# Test Kiritsuke in 15N20



## daizee (Jul 9, 2019)

I whipped up this odd kiritsuke to test some 15N20 - my first taste of this steel.
It was a bit of an adventure. It was going to be a K-tip double-ground chef knife, but the edge waved so badly in heat-treat that I had to cut it back and re-grind it hard. Ended up with a kiritsuke-sized double-ground knife, so I gave it a single-side bevel on an already tapered blade, and sharpened it on one side. It's wicked light. Just a flat back instead of hollow this time. Mostly I'm interested in the edge properties and how food and water affect 15N20, so... standards shmandards. 

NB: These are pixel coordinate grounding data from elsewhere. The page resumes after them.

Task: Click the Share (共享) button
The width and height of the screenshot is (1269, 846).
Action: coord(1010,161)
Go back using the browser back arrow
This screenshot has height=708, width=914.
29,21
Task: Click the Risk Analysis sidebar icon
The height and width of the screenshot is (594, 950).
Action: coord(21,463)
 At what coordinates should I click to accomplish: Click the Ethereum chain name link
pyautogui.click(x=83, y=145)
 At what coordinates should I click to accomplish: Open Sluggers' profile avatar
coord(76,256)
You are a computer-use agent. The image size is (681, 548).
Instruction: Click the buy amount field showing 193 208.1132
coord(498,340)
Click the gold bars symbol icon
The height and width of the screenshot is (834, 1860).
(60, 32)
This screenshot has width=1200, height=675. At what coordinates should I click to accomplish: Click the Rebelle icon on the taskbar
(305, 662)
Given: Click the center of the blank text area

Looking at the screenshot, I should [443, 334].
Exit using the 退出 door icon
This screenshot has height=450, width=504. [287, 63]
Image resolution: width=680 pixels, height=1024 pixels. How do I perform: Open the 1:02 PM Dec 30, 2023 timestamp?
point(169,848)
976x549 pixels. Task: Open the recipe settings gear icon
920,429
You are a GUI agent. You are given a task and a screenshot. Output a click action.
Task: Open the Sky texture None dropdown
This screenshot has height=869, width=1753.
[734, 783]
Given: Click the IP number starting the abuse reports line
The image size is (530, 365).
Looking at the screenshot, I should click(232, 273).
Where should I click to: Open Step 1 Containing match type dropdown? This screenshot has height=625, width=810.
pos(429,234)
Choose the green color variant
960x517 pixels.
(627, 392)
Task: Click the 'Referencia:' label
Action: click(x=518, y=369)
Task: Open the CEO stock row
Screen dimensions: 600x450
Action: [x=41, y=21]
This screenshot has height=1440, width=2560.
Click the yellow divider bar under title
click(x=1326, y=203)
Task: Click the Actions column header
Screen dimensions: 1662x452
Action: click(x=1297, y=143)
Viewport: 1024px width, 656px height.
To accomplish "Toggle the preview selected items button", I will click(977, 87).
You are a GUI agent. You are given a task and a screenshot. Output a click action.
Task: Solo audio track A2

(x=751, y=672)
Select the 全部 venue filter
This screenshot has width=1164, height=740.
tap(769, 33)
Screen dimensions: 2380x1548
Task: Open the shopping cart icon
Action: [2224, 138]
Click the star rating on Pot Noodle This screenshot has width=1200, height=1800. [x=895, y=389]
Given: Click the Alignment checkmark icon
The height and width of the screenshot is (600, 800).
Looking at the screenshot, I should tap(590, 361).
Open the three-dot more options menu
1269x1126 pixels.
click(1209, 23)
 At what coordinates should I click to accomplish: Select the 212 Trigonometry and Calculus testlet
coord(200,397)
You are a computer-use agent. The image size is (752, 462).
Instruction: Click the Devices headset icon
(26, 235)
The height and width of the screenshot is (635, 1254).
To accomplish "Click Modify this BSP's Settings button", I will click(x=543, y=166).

Gave it a quick vinegar etch to check for a hardening line/hamon - yup! Other side is belt finished bright to see how food acids affect this steel. Some pretty white oak on the handle is overshadowed by the ironwood and in-your-face G10 bolster scrap from another project:























At one point it looked like this! 






And....

it will cut (limes). Cheers!:


----------



## milkbaby (Jul 9, 2019)

From how flat the edge profile is, it looks like a micro sword, pretty cool... Looks like your hamon will turn out pretty nice with more work. Where/who is the steel from?

That bacon edge...  been there, done that, LOL.  Nice save!


----------



## Beanwagon (Jul 10, 2019)

Awesome. I am currently making a load of knives out of 15N20. Did you heat treat yourself? I am going to send mine away for heat treatment so fingers crossed I do jot get warpage like yours. Good to see you made a recovery.


----------



## Danzo (Jul 10, 2019)

Empress gin?


----------



## Kippington (Jul 11, 2019)

Ahh the ol' bacon edge.... Bad luck.
15N20 is a good steel, the nickle goes a long way in regards to corrosion resistance.
Very nice hamon!


----------



## daizee (Jul 13, 2019)

It was a risk grinding it completely pre-hardening, and I think the spine needed to be hotter OR cool slower - tricky to do in the forge without clay - which I used the second time, after grinding out all the waves. Turns out there isn't a market for kitchen kris knives.  Doing it in a kiln most likely would have dodged the wavy bullet in the first place, but one of my goals was to have a simple carbon steel in kitchen thicknesses that I could heat-treat quickly in the forge. You'll probably be fine sending it out for heat-treating.

The gin is the signature stuff from the Empress Hotel in Victoria, BC. Fabulous indigo color in the bottle. My former ship used to stop in Victoria several times a year, so it became a bit of a thing with the crew.

Cheers!


----------